Boscos, the microbrew pub and restaurant in the River Market district, will hold a special Brewmaster’s Dinner on Tuesday, Jan. 18. The dinner, beginning at 6:45 p.m., will feature items that are often prepared with beer and always served with a complementary style of beer. The five-course dinner will consist of an appetizer, salad, entree and desert.
Boscos’ “ESB,” which stands for Extra Special Bitter, will serve as an aperitif. Boscos’ Isle of Skye Scottish Ale will be served at dessert with a chocolate creme brulee. Boscos’ brewmaster John Template will discuss cooking with beer and matching the flavors of particular styles of beer with food. A preview of the menu can be found on the Internet at www.boscosbeer.com/BrewmasterMenu.htm
Reservations are required and the cost is $50. Call 907-1881.
Ferneau’s, the restaurant and lounge taking the space previously occupied by Andre’s and, before that, Chops in the Ice House Revival, opened last week. The owner-chef is Donnie Ferneau, who previously was executive chef at the nearby Ciao Baci. Joining Ferneau’s as chief bartender is Lee Edwards, who recently left Ciao Baci for a brief stint at the recently opened Nu Cuisine Lounge near the River Market.
Lulav, which will feature kosher California cuisine, is scheduled to open at Sixth and Louisiana streets on Jan. 29. The chef is James Botwright.
ARKANSAS BURGER CO. Good hearty burgers served with a choice of cheeses, plus seasoned fries that are practically addictive — milk shakes and malts, too — this is one of Little Rock’s foremost hamburger palaces. If we have a quibble, it’s that the burgers normally come with chips. Substituting fries may bring the tab to a little more than you wanted to spend for a lunch of this sort, even though the burgers are big and the fries abundant. A lunch of cheddar cheeseburger, fries and Coke was $8.50. You can get a salad here if you’re looking for something healthier, and a foot-long chili dog if you’re not. When we first reviewed this place when it opened a few years back, we fussed about the sporadic service; it’s much improved. 7410 Cantrell Road 663-0600 LD Tues.-Sat. $-$$ CC Beer and wine.

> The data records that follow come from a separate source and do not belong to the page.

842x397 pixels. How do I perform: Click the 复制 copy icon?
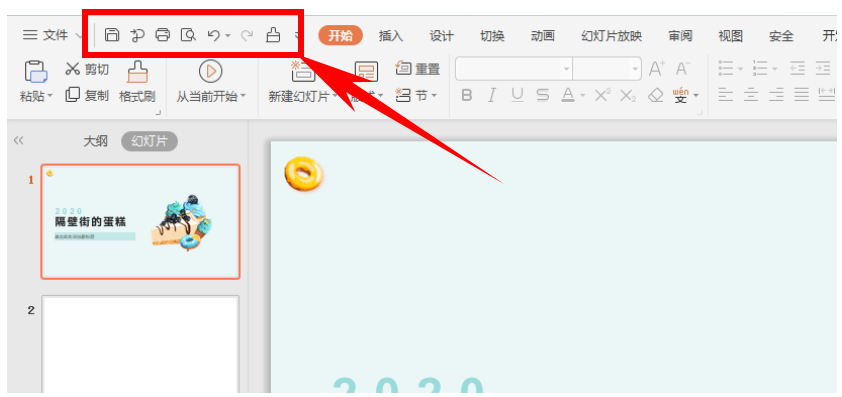click(72, 95)
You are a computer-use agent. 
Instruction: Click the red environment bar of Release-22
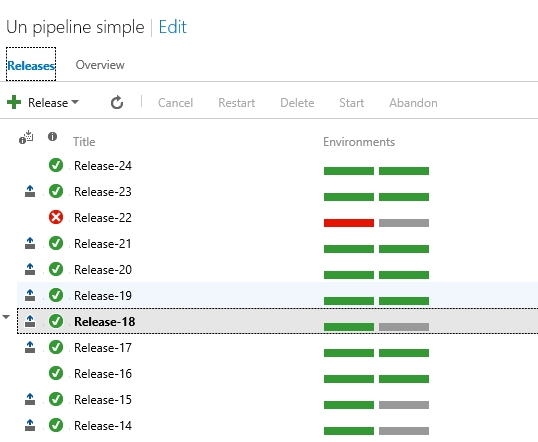click(x=349, y=223)
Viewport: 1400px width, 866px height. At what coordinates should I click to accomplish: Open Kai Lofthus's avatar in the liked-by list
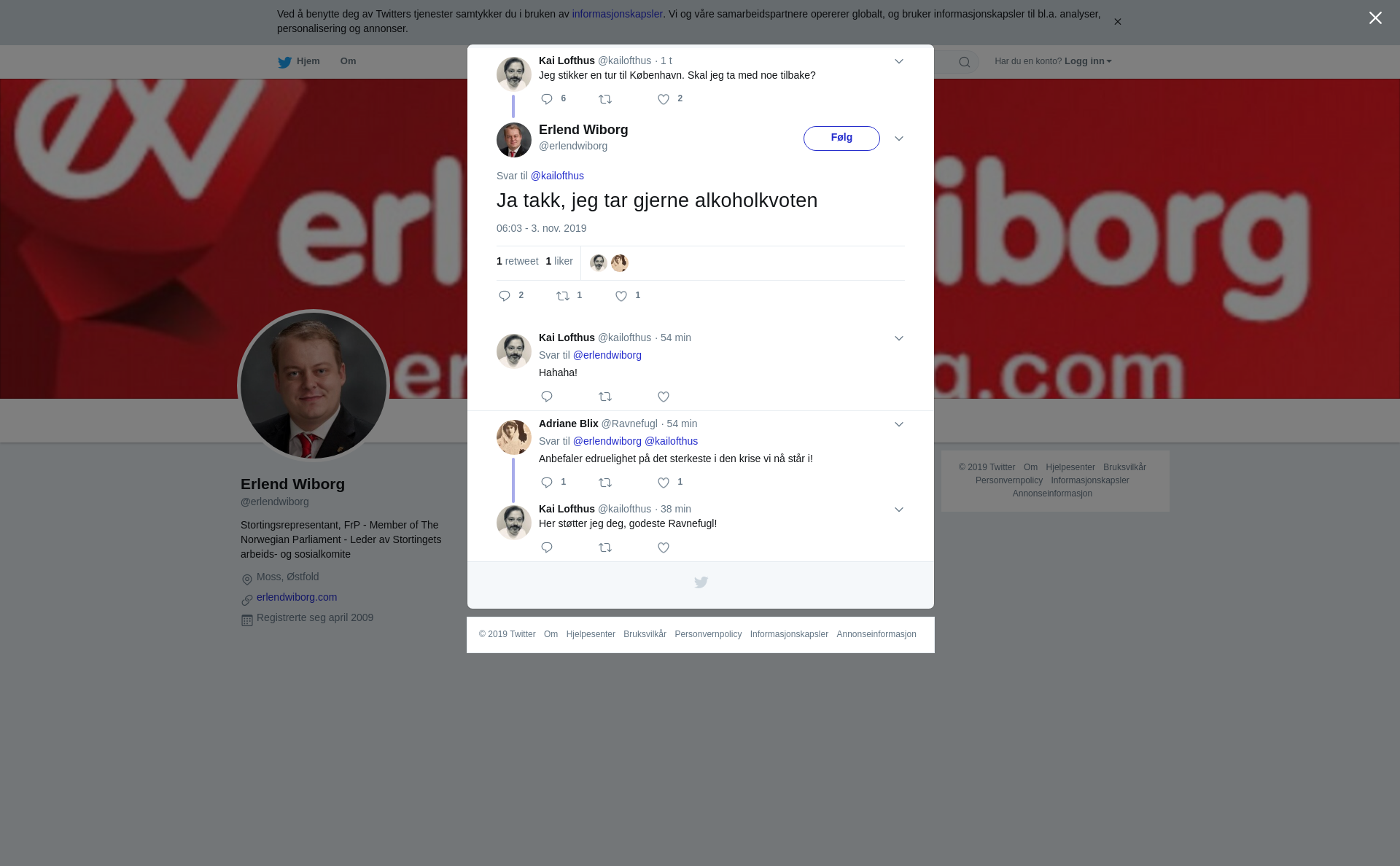599,263
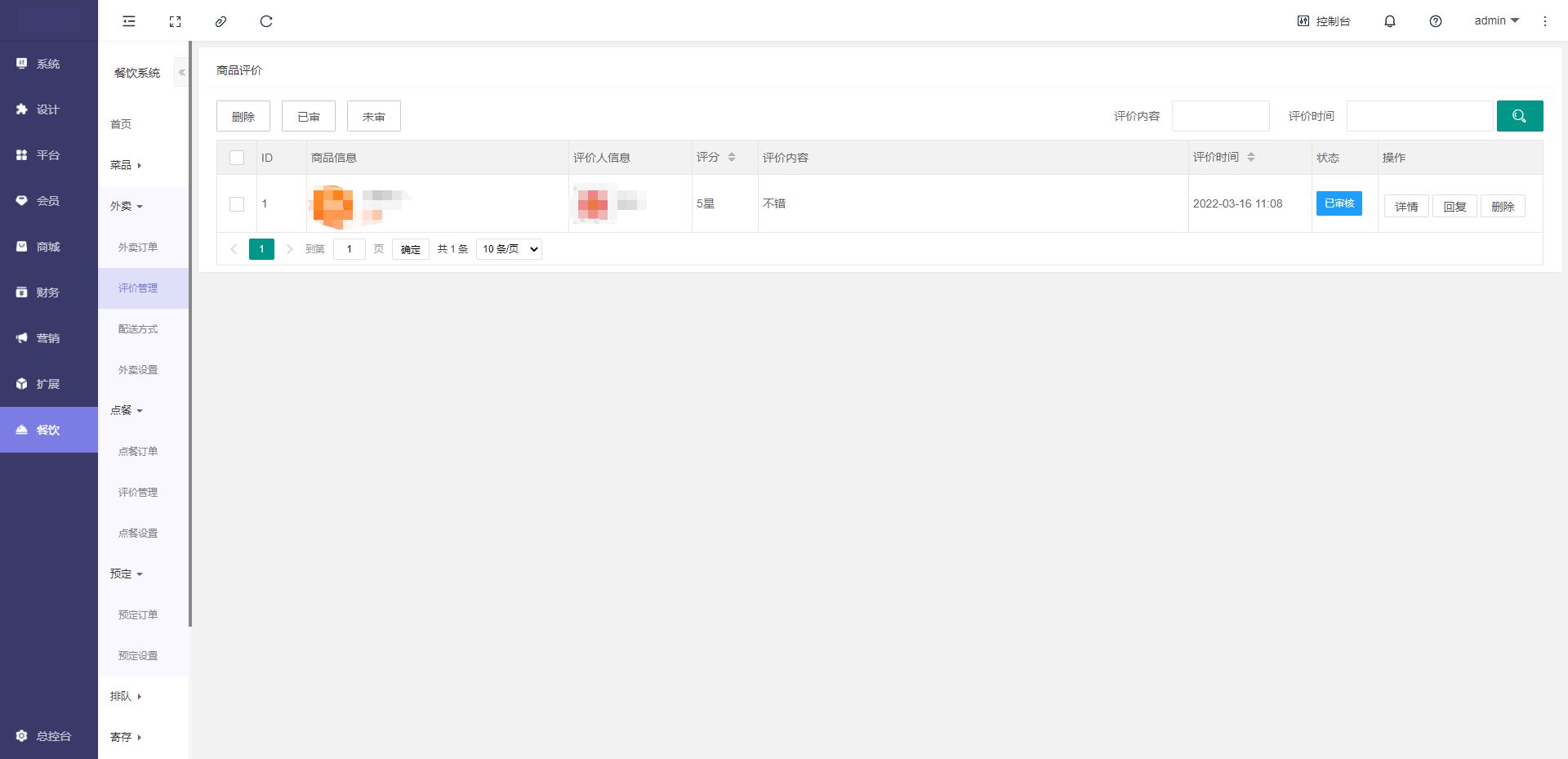Viewport: 1568px width, 759px height.
Task: Open 外卖订单 menu item
Action: coord(138,247)
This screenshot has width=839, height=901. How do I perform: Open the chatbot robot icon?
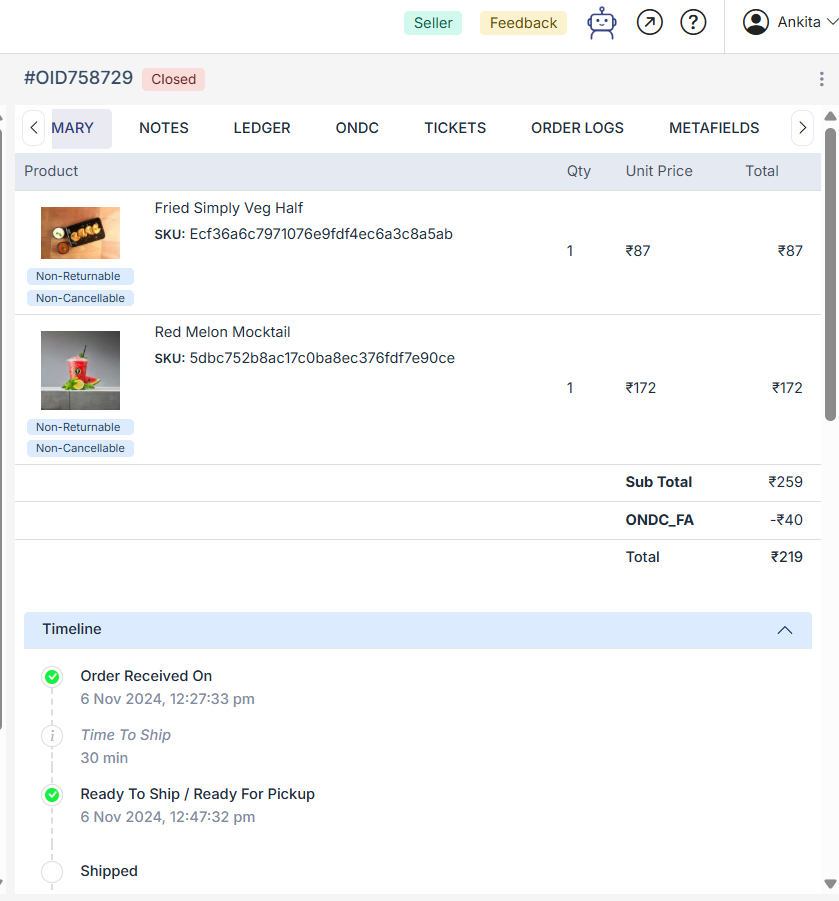click(x=602, y=23)
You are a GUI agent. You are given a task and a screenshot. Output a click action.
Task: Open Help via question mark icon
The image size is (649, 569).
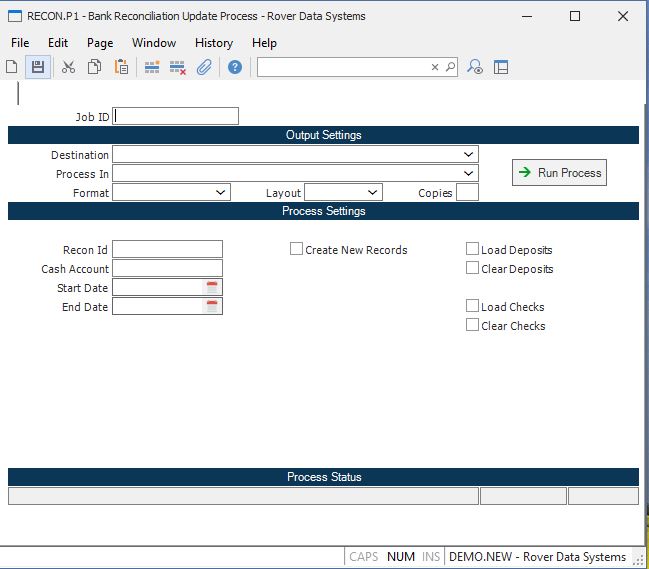point(235,67)
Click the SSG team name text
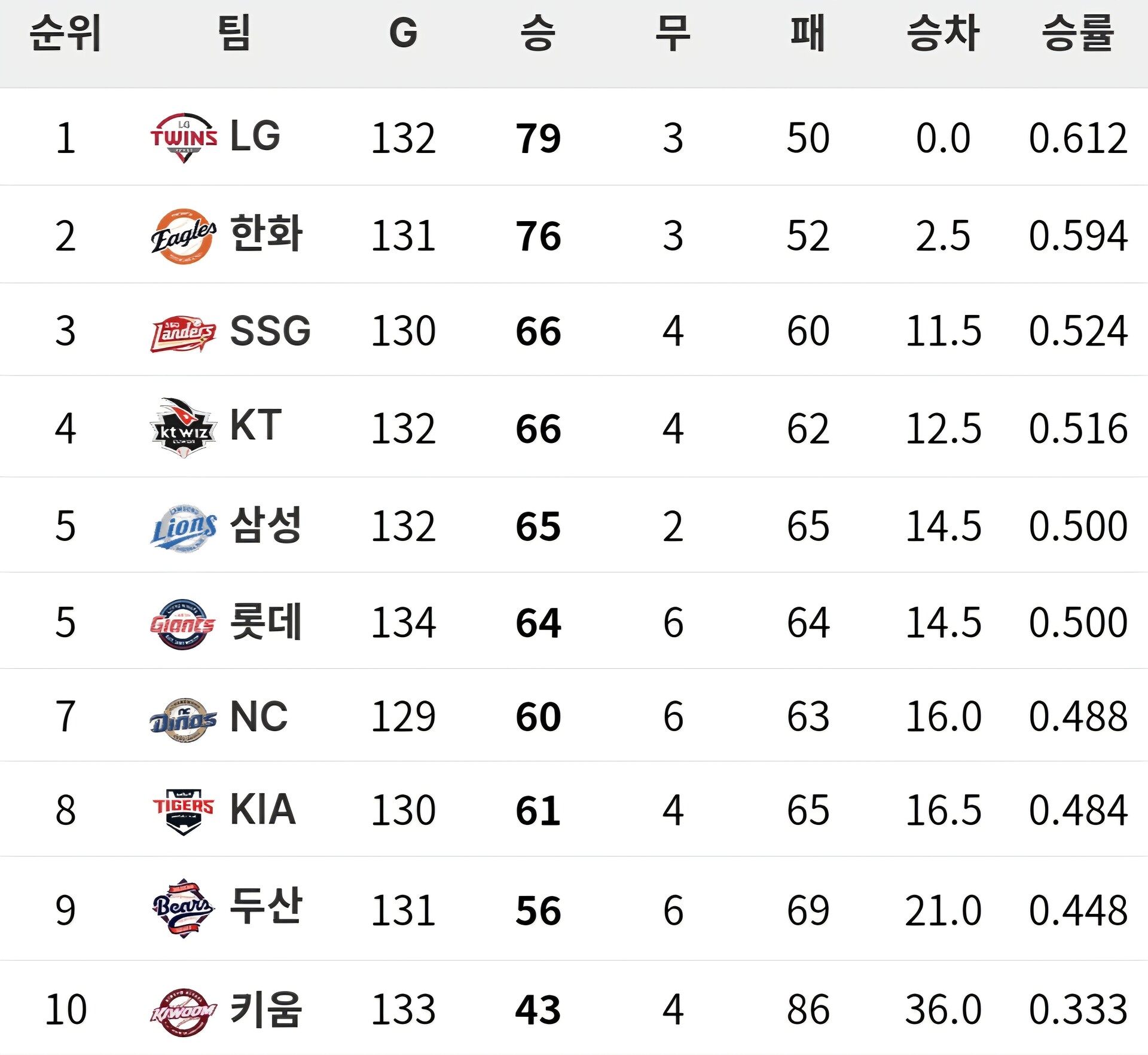The height and width of the screenshot is (1055, 1148). [270, 331]
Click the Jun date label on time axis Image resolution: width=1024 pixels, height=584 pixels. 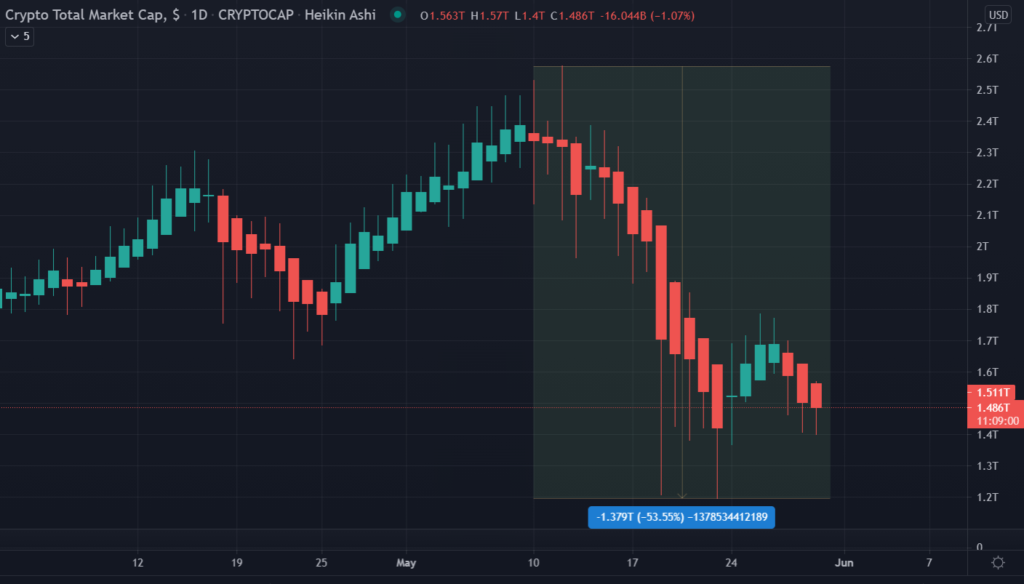click(x=844, y=562)
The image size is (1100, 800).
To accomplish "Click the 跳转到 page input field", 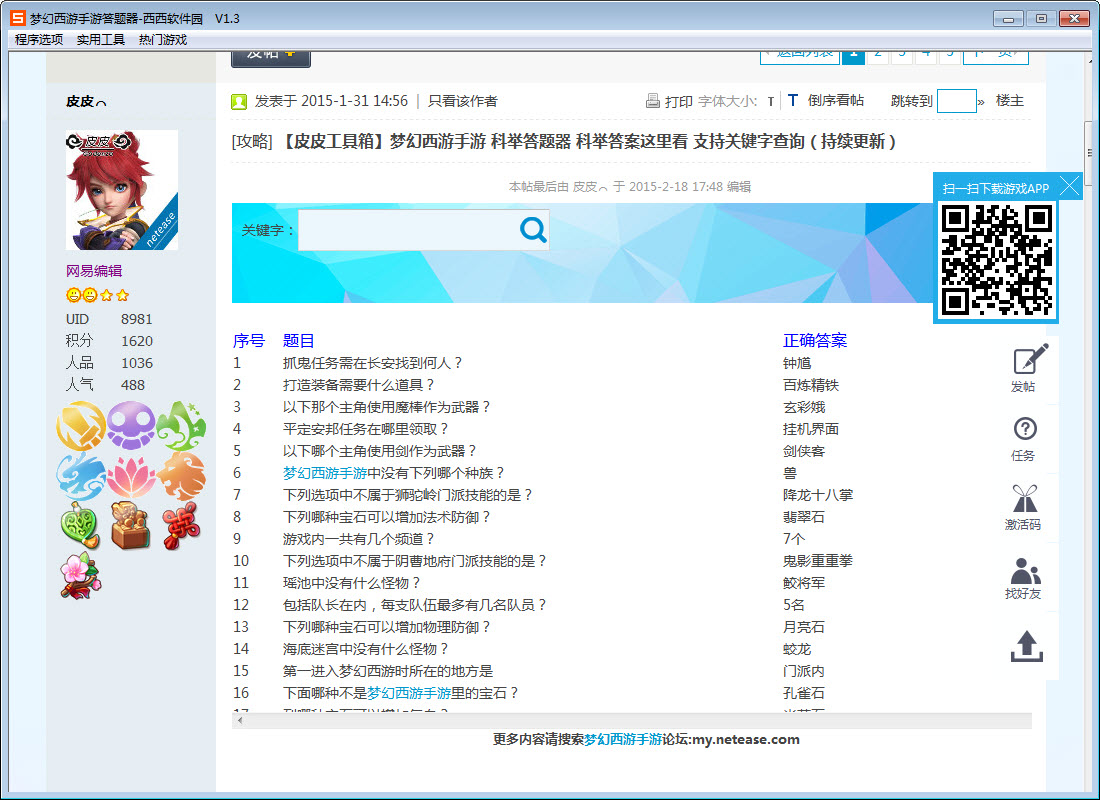I will tap(955, 101).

LITTLE CHEF This unassuming Quonset hut is home to probably the most popular restaurant in town, packed from well before sunup until well after sundown, and especially during duck season when the out-of-towners converge on the Grand Prairie. Breakfast, lunch and dinner each have a loyal following, with plenty of overlap. Home cooking is the theme across all meals, and a recent dinner included some of the very best Southern fried chicken we’ve ever eaten — $8.95 for two crunchy breasts and a wing, served with two buttery homemade biscuits with thick cream gravy, creamy slaw and a huge mound of country fried potatoes, dosed with a substantial amount of onion. The catfish was also a big winner, available in 1-to-5 piece dinners ($5.95 to $11.95). The homemade hummingbird cake — like a carrot cake with more ingredients, including plenty of nuts and a thick cream cheese icing — is about six inches tall and marvelously moist. The only disappointments were some of the side items that are not homemade, including small cylindrical hushpuppies that are fairly bland, too-uniform onion rings and typical battered okra. 1103 E. Michigan (intersection of Park Avenue and U.S. Highway 79), Stuttgart, 870-673-7372 BL 7 days, D Mon-Sat. $-$$ CC Beer and wine.